If you had put a £1m mortgage into US dollars at the start of the year and left it without making a single payment, then thanks to the falling dollar that mortgage would have decreased in value by more than £70,000.
Such is the beauty of foreign currency mortgages, and the reason that a growing number of high-net- worth individuals are employing them. If you back the right currency, you can significantly reduce the capital value of your debt.
With the pound at its strongest against the dollar for more than a quarter of a century, multi-currency mortgage specialist ECU Group has converted its entire loan book into US dollars.
Cormac Naughten, director, says ECU Group expects the dollar to weaken even further against sterling.
But rather than convert a loan into a currency you think has hit rock bottom, the way to benefit from foreign currency-denominated loans is to catch the currency on its way down, says Ray Boulger of John Charcol mortgage brokers.
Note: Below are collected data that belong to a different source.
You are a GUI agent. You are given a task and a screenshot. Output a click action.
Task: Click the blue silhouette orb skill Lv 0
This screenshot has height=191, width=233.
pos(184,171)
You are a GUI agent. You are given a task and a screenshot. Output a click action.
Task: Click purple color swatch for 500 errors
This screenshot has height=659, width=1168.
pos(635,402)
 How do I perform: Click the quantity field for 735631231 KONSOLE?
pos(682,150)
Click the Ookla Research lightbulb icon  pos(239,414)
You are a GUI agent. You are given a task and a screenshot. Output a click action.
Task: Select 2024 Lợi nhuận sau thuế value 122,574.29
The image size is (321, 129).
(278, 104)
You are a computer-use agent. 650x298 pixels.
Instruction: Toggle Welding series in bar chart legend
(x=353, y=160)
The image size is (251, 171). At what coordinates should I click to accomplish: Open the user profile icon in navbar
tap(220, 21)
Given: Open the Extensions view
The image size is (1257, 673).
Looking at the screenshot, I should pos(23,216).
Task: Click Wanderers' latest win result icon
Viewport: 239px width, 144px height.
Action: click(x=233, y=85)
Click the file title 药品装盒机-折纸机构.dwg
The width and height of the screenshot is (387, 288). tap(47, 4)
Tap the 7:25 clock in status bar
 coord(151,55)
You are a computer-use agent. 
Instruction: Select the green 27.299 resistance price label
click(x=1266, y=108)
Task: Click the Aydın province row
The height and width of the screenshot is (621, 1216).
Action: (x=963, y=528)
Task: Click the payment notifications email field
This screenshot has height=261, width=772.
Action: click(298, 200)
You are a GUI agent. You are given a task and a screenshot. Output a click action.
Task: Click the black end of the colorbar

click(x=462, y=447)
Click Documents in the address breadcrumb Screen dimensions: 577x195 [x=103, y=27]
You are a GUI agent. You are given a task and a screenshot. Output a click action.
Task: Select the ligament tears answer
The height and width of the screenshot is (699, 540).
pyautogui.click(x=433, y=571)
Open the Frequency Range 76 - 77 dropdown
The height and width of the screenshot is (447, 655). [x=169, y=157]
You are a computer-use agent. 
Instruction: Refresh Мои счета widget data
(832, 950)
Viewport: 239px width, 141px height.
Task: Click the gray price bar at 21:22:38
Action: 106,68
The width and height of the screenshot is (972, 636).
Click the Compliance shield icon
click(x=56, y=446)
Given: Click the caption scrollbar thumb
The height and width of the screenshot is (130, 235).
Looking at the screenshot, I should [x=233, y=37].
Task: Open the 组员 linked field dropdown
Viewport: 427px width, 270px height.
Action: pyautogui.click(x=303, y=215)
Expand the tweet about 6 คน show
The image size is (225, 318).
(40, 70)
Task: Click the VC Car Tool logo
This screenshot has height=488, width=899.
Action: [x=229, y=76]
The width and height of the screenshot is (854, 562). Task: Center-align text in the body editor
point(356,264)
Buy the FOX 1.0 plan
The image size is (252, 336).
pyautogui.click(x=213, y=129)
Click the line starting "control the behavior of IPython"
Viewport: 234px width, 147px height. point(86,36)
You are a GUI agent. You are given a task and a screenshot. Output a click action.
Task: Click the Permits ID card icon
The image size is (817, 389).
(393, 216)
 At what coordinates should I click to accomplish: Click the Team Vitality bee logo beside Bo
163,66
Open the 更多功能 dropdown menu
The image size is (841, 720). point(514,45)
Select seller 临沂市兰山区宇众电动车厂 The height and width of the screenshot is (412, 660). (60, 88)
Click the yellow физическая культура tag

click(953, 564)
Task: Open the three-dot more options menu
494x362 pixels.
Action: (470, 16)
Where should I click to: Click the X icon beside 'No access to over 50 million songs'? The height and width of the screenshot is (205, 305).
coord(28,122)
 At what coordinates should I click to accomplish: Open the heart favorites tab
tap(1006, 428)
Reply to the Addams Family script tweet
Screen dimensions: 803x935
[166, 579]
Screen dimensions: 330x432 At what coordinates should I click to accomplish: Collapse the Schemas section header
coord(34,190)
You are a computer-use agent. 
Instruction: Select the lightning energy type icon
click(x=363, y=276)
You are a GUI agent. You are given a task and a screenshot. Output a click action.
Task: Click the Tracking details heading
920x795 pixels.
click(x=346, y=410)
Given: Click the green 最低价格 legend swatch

Foreign currency mortgages change the underlying currency of your mortgage loan to a different mainstream currency such as US dollars, Japanese yen or euros. Monthly repayments are made by you in sterling, which is then converted to the currency the mortgage is in and used to pay it off.
Loans managed by a debt manager can be switched regularly between currencies such as the pound, dollar, Canadian dollar, Swiss franc and euro, based on macroeconomic views.